[Video] Vermont Open Carrier Illegally Handcuffed, Detained by Police
Guns Save Lives is not supported by ads and is ran as an independent project. If you support this project please consider supporting us on Patreon. Registration takes just a moment and even $1 is a massive help in continuing our work. Thank you so much.
Openly carrying a firearm in Vermont is completely legal. In addition, several courts have found that the mere presence of a firearm is not enough of a reason to detain someone. That means, unless a police officer suspects someone is committing a crime, he cannot detain someone simply because they have a firearm.
However, that’s exactly what happened to Joshua Severance, a former service member of the National Guard.
Severance was walking down a Vermont street on the way to his father’s house, openly carrying his 9mm handgun in a holster on his belt.
Police in the area approached Severance, told him to put his hands on the police cruiser, seized his weapon, handcuffed him, and placed him the back of cruiser for at least 15 minutes. This is clearly a detention under the law.
According to TimesArgus.com,
“I figured they wanted to run the serial number and do a background check which is all well and good and part of being a responsible gun owner,” Severance said Thursday. “The next thing I knew I was being handcuffed, told I was ‘not under arrest’ and was put into the back of a cruiser.”

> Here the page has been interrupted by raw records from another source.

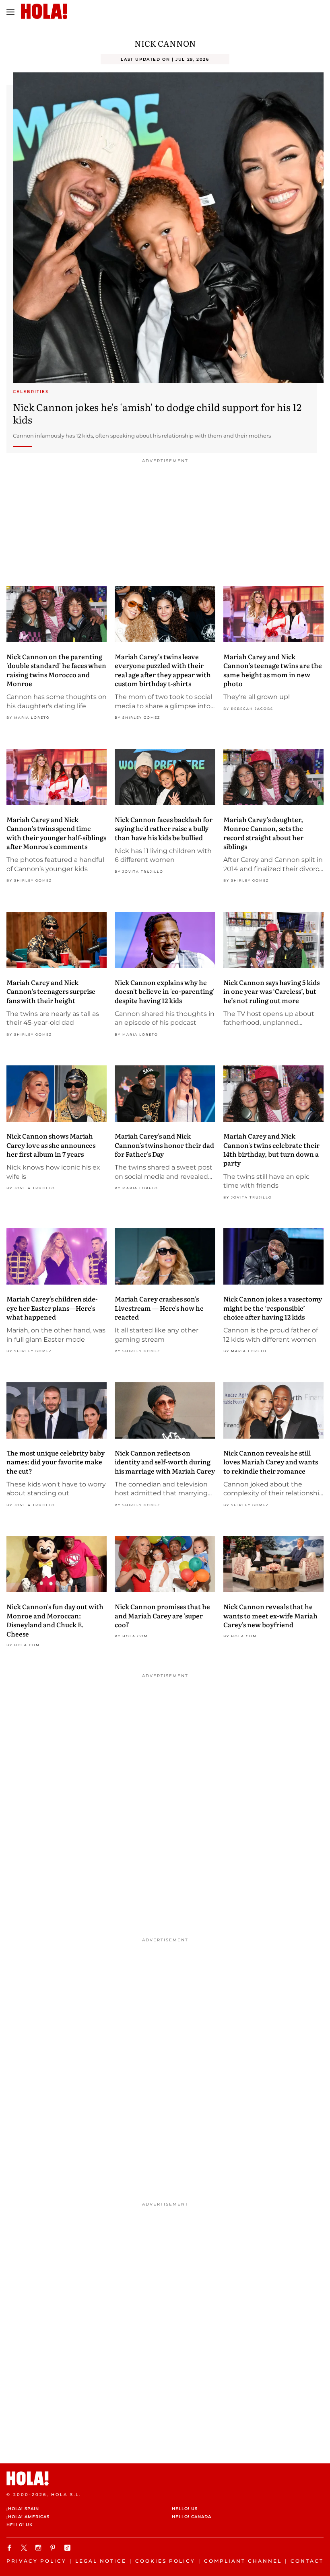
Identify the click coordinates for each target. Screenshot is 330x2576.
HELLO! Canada (191, 2516)
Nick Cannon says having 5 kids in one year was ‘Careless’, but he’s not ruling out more (271, 991)
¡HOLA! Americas (28, 2516)
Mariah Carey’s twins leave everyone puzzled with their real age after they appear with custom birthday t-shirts (163, 670)
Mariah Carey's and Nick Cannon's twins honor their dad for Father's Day (164, 1145)
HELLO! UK (19, 2524)
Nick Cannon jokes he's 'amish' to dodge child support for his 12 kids (157, 413)
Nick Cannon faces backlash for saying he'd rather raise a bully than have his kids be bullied (163, 828)
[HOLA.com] (165, 2478)
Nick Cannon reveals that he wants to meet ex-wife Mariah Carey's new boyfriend (270, 1615)
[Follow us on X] (25, 2548)
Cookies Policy (165, 2561)
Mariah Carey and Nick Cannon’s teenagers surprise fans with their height (50, 991)
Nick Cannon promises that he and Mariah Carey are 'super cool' (162, 1615)
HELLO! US (185, 2508)
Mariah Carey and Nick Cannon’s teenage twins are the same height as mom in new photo (272, 670)
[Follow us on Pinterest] (54, 2548)
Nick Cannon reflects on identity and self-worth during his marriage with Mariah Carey (165, 1462)
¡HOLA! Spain (22, 2508)
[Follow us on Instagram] (39, 2548)
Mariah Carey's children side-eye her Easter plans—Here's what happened (52, 1308)
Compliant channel (243, 2561)
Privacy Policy (36, 2561)
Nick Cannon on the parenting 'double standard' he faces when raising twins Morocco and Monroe (56, 670)
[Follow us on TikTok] (68, 2548)
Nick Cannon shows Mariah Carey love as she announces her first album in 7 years (50, 1145)
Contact (307, 2561)
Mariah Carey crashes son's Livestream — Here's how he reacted (159, 1308)
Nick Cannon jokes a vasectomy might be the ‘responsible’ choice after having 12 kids (272, 1308)
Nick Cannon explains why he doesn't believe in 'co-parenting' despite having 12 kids (164, 991)
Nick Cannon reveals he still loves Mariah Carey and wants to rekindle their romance (270, 1462)
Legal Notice (100, 2561)
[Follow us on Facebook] (10, 2548)
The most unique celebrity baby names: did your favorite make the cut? (55, 1462)
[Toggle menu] (10, 12)
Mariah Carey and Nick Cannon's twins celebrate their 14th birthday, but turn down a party (271, 1149)
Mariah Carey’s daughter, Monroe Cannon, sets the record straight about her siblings (263, 832)
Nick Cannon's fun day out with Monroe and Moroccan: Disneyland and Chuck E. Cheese (54, 1620)
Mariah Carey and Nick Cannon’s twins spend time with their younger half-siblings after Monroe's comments (56, 832)
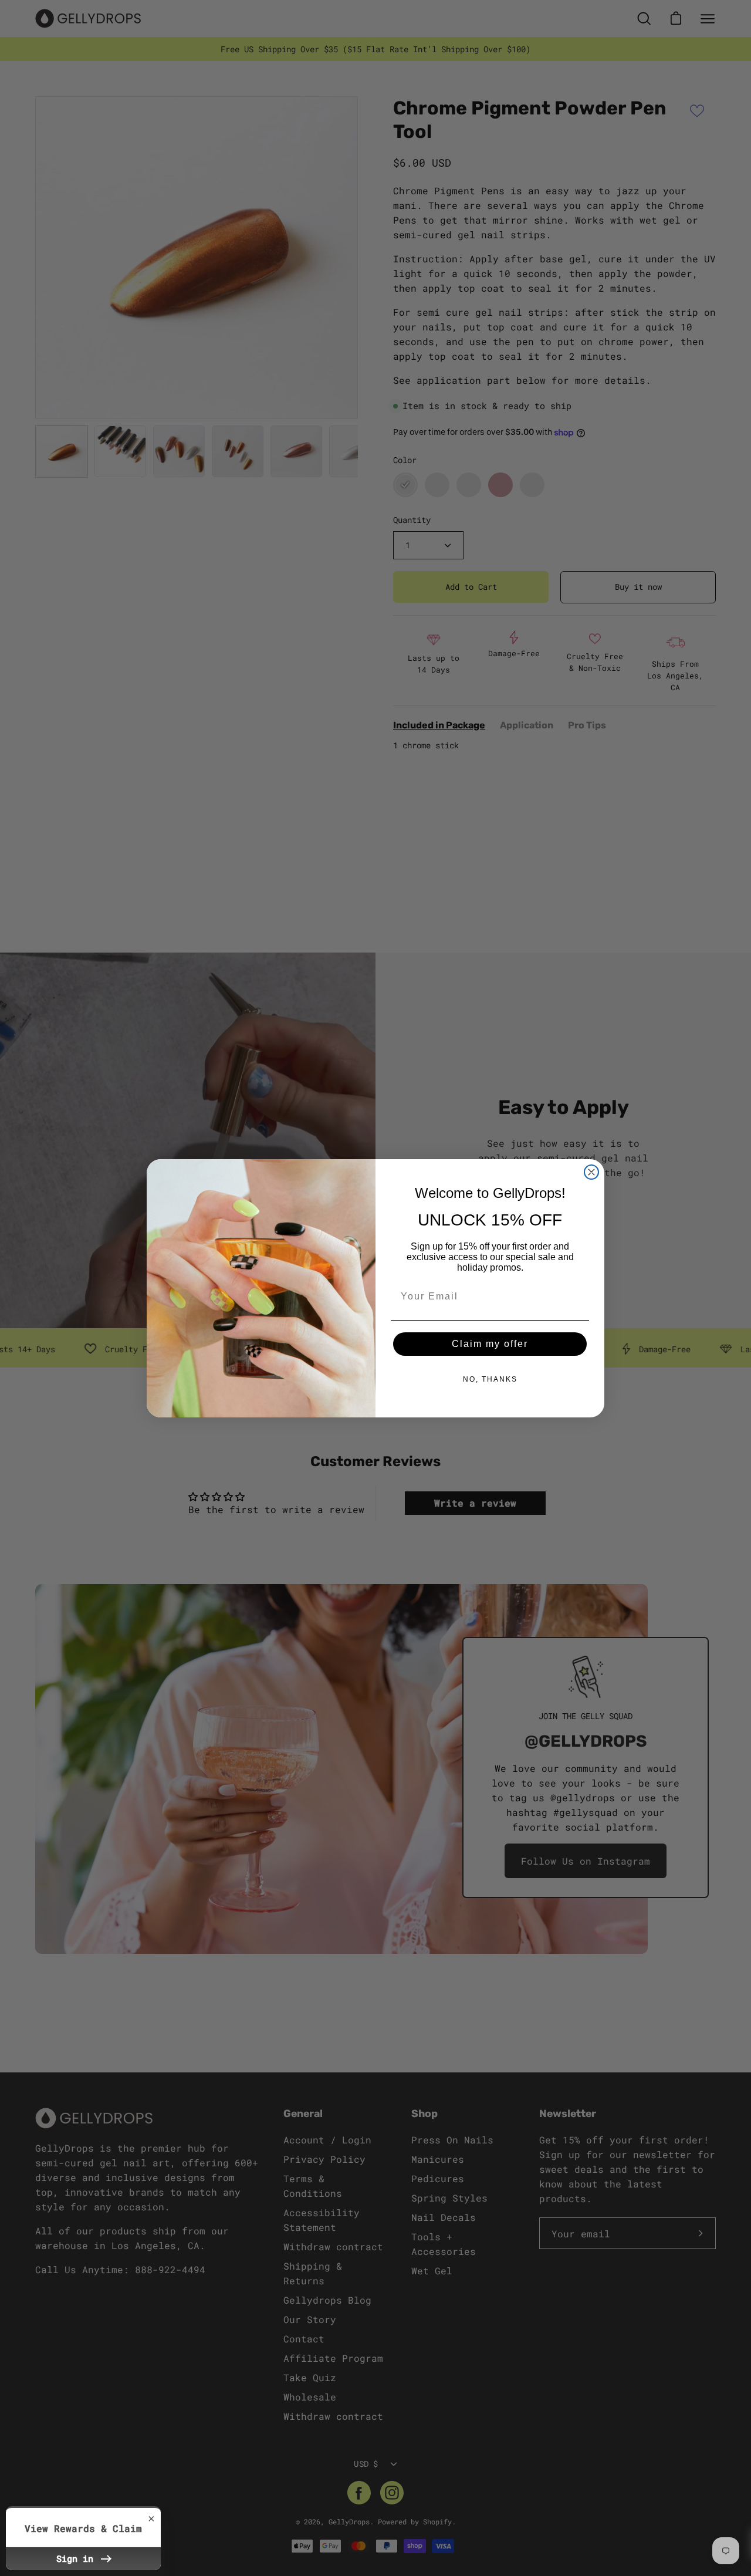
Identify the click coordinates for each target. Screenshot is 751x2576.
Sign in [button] (77, 2558)
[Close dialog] (591, 1172)
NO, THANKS (490, 1379)
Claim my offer (490, 1344)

While it’s commendable Severance wants to be a good gun owner, he’s actually incorrect. There is no reason for a police officer to be able to detain you, run a background check and confiscate your firearm, for any amount of time, unless he suspects you are involved in a crime.
Even the ACLU (known for not recognizing gun rights on the same level as other rights) saw the detention as being inappropriate,
“That’s kind of the definition of being under arrest when you take away their ability to go where they want to go,” said Allen Gilbert, executive director of the American Civil Liberties Union of Vermont. “Just because an officer feels threatened doesn’t give them the ability to handcuff and detain someone. There needs to be a proximate threat, not just because a guy looks scary, otherwise police could stop all kinds of folks for all kinds of reasons.”
According to TimesArgus.com, local gun rights groups plan to get involved in the incident as well,
Ed Cutler, legislative director for Gun Owners of Vermont, said what police in Rutland did wasn’t wrong, it was illegal.
“I think what they did was harassment and I would be happy to sue (Rutland),” he said. “Just because someone is carrying open the police have no right to detain them in any way.”
Cutler, who said he spoke with Severance late Thursday afternoon, said his group planned to help file a lawsuit against the city.